Jimenez-Boj Esther, Nöbauer-Huhmann Iris, Hanslik-Schnabel Beatrice, Dorotka Ronald, Wanivenhaus Axel-Hugo, Kainberger Franz, Trattnig Siegfried, Axmann Roland, Tsuji Wayne, Hermann Sonja, Smolen Josef, Schett Georg
Medical University of Vienna, Vienna, Austria.
Arthritis Rheum. 2007 Apr;56(4):1118-24. doi: 10.1002/art.22496.
To investigate the pathologic nature of features termed "bone erosion" and "bone marrow edema" (also called "osteitis) on magnetic resonance imaging (MRI) scans of joints affected by rheumatoid arthritis (RA).
RA patients scheduled for joint replacement surgery (metacarpophalangeal or proximal interphalangeal joints) underwent MRI on the day before surgery. The presence and localization of bone erosions and bone marrow edema as evidenced by MRI (MRI bone erosions and MRI bone marrow edema) were documented in each joint (n=12 joints). After surgery, sequential sections from throughout the whole joint were analyzed histologically for bone marrow changes, and these results were correlated with the MRI findings.
MRI bone erosion was recorded based on bone marrow inflammation adjacent to a site of cortical bone penetration. Inflammation was recorded based on either invading synovial tissue (pannus), formation of lymphocytic aggregates, or increased vascularity. Fat-rich bone marrow was replaced by inflammatory tissue, increasing water content, which appears as bright signal enhancement on STIR MRI sequences. MRI bone marrow edema was recorded based on the finding of inflammatory infiltrates, which were less dense than those of MRI bone erosions and localized more centrally in the joint. These lesions were either isolated or found in contact with MRI bone erosions.

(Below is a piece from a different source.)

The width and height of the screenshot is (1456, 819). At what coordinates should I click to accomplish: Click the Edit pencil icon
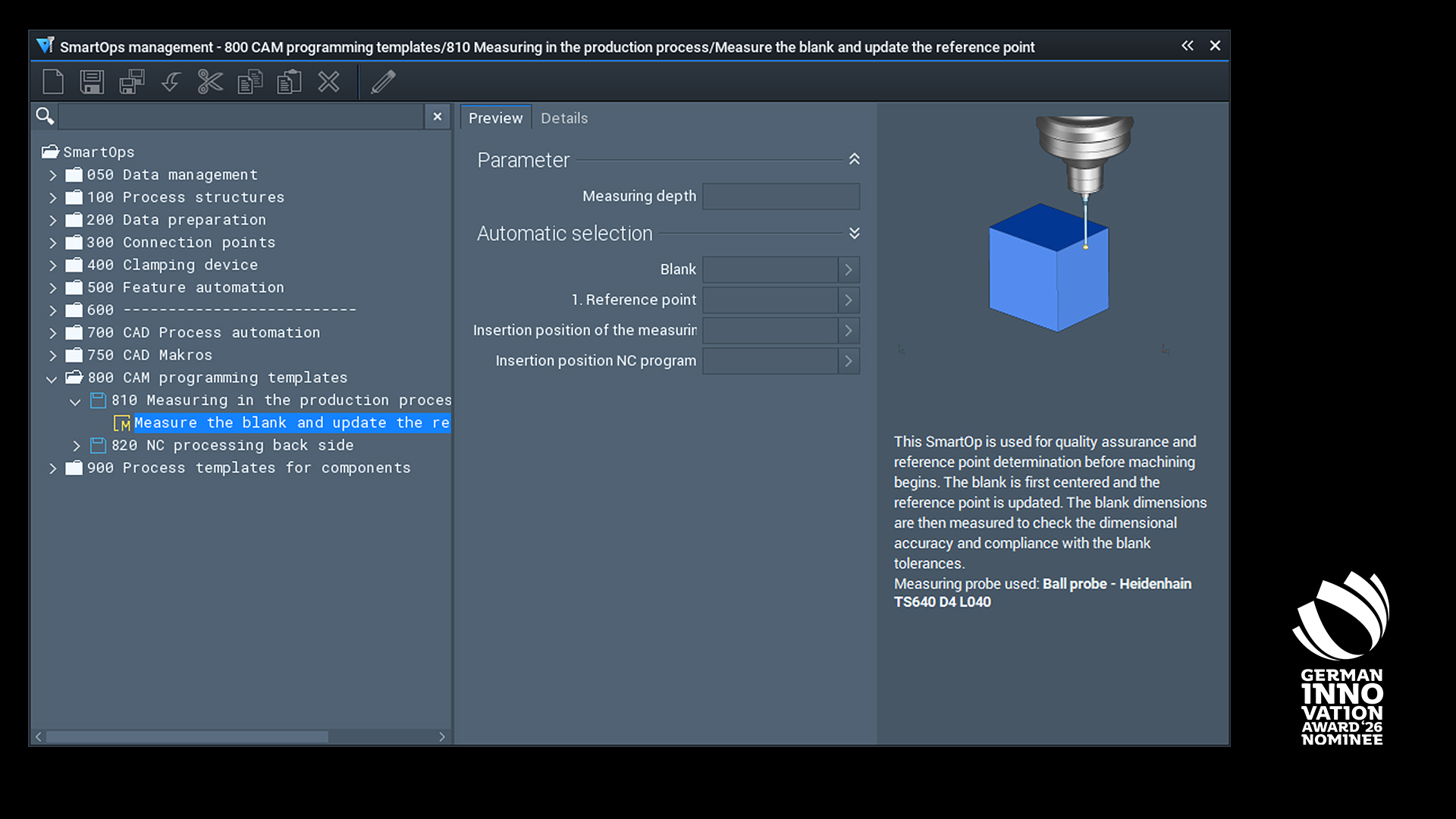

MRI bone erosions and MRI bone marrow edema are due to the formation of inflammatory infiltrates in the bone marrow of patients with RA. This emphasizes the value of MRI in sensitively detecting inflammatory tissue in the bone marrow and demonstrates that the inflammatory process extends to the bone marrow cavity, which is an additional target structure for antiinflammatory therapy.

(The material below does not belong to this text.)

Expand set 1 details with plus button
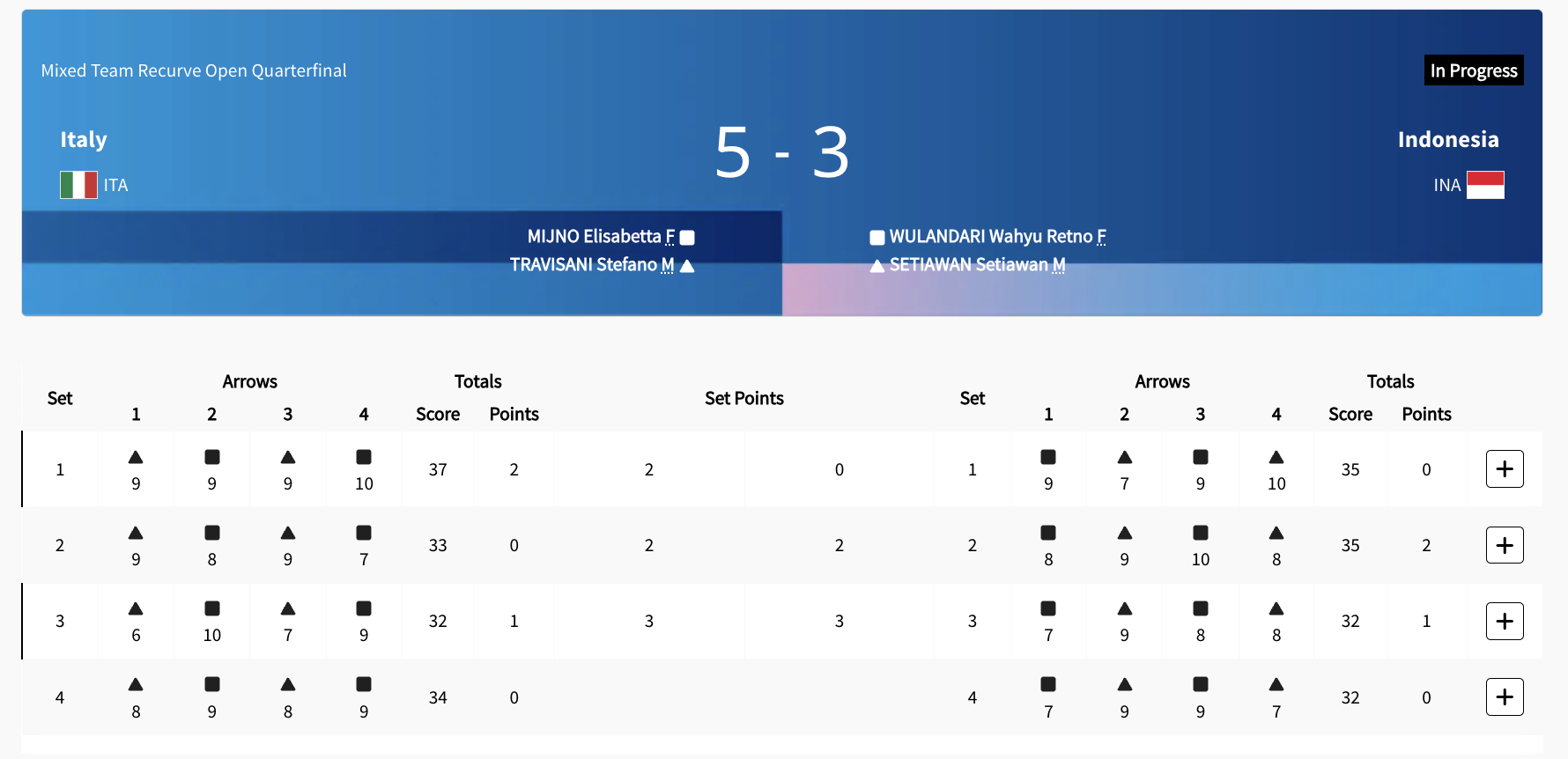 1505,468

研究类风湿关节炎(RA)累及关节的磁共振成像(MRI)扫描中被称为“骨侵蚀”和“骨髓水肿”(也称为“骨炎”)特征的病理性质。
计划进行关节置换手术(掌指关节或近端指间关节)的RA患者在手术前一天接受MRI检查。记录每个关节(n = 12个关节)中MRI显示的骨侵蚀和骨髓水肿的存在及定位情况(MRI骨侵蚀和MRI骨髓水肿)。手术后,对整个关节的连续切片进行组织学分析以观察骨髓变化,并将这些结果与MRI表现相关联。

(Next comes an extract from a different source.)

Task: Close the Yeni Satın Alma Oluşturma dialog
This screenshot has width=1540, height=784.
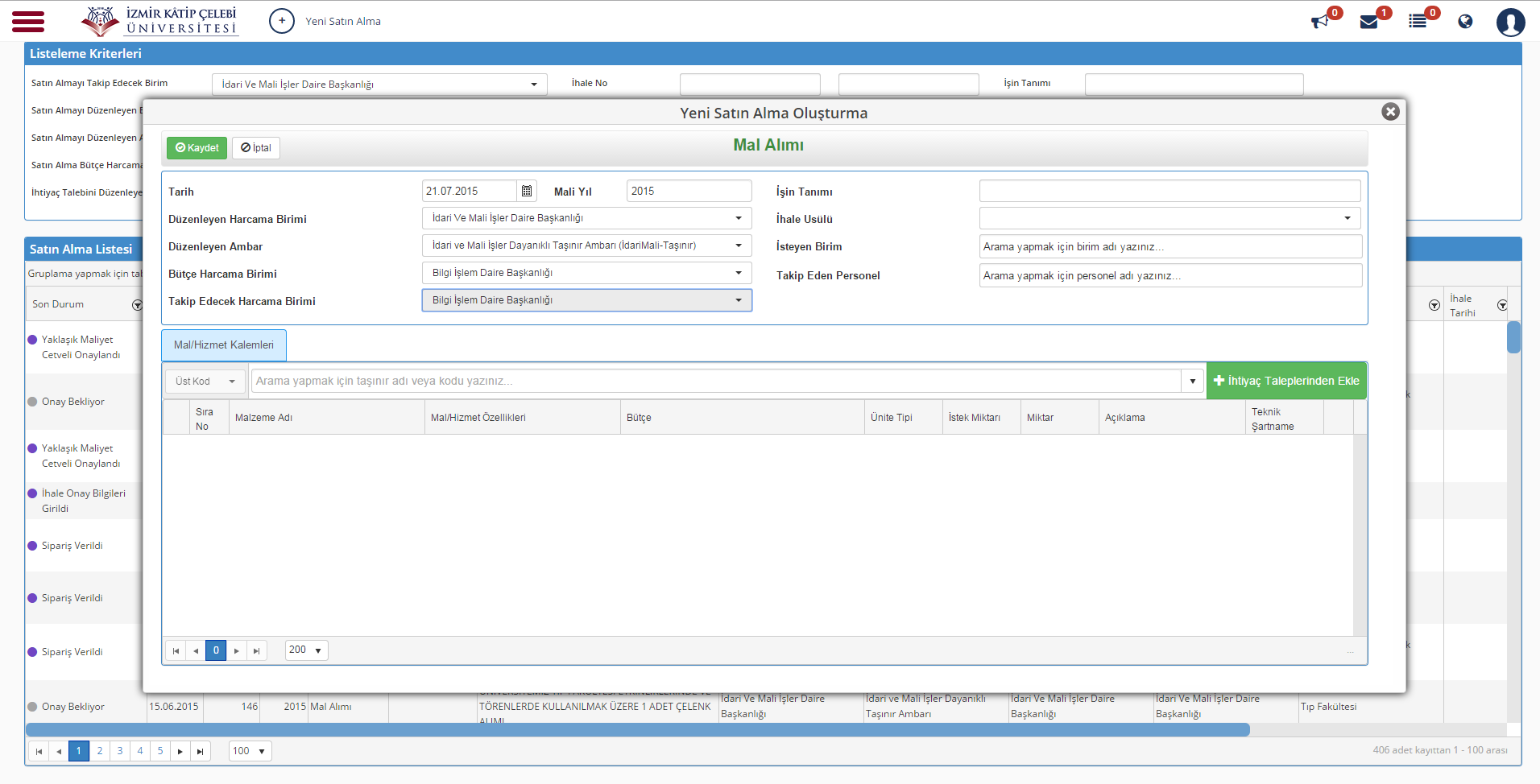Action: coord(1390,112)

MRI骨侵蚀是基于皮质骨穿透部位相邻的骨髓炎症记录的。炎症根据侵袭性滑膜组织(血管翳)、淋巴细胞聚集的形成或血管增多来记录。富含脂肪的骨髓被炎症组织取代,含水量增加,在短TI反转恢复(STIR)MRI序列上表现为明亮的信号增强。MRI骨髓水肿是基于炎症浸润的发现记录的,其密度低于MRI骨侵蚀的密度,且在关节中更集中于中央部位。这些病变要么是孤立的,要么与MRI骨侵蚀相邻。
MRI骨侵蚀和MRI骨髓水肿是由于RA患者骨髓中炎症浸润的形成。这强调了MRI在灵敏检测骨髓中炎症组织方面的价值,并表明炎症过程延伸至骨髓腔,骨髓腔是抗炎治疗的另一个靶结构。